Sukanya Samriddhi Yojana was introduced by the Indian government, enabling parents to register savings accounts for their daughters and earn interest on the money put. The funds can be utilised for the daughter's education and wedding costs, at an interest rate of 8.5 percent per year.
One of the better programmes, Sukanya Samriddhi Yojana (SSY), allows you to contribute as little as Rs 250 per month to the future financial security of your daughter.
Sukanya Samriddhi Yojana Accounts can be opened by investors at 25 recognised banks and Indian post offices. Opening an account is a simple process that only needs a few documents. You can start this account with a minimum deposit of Rs 250.

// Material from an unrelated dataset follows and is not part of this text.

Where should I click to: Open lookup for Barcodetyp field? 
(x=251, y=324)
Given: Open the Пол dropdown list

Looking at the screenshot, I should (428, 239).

The account opening form, the beneficiary's birth certificate (which can be acquired from the hospital, a government-notified residence, or the child's school principal), a valid address proof for the guardian or parents, and identity proof for the guardian or parents are required documents to open an account.
Sukanya Samriddhi Yojana has a 21-year maturity window starting on the day the account is opened.
For the account balance with the lowest value between the fifth day's closing and the end of the month, the interest will be calculated for the entire calendar month. At the conclusion of each fiscal year, interest is to be credited to the account.
The SSY calculator estimates that a maturity value of Rs 65,93,071 will be reached after 21 years with an annual deposit of Rs 1.5 lakh for 15 years at an expected average rate of 7.6 percent. The deposit will be Rs 43,43,071 and the interest on investments would be Rs 22,50,000 of this total.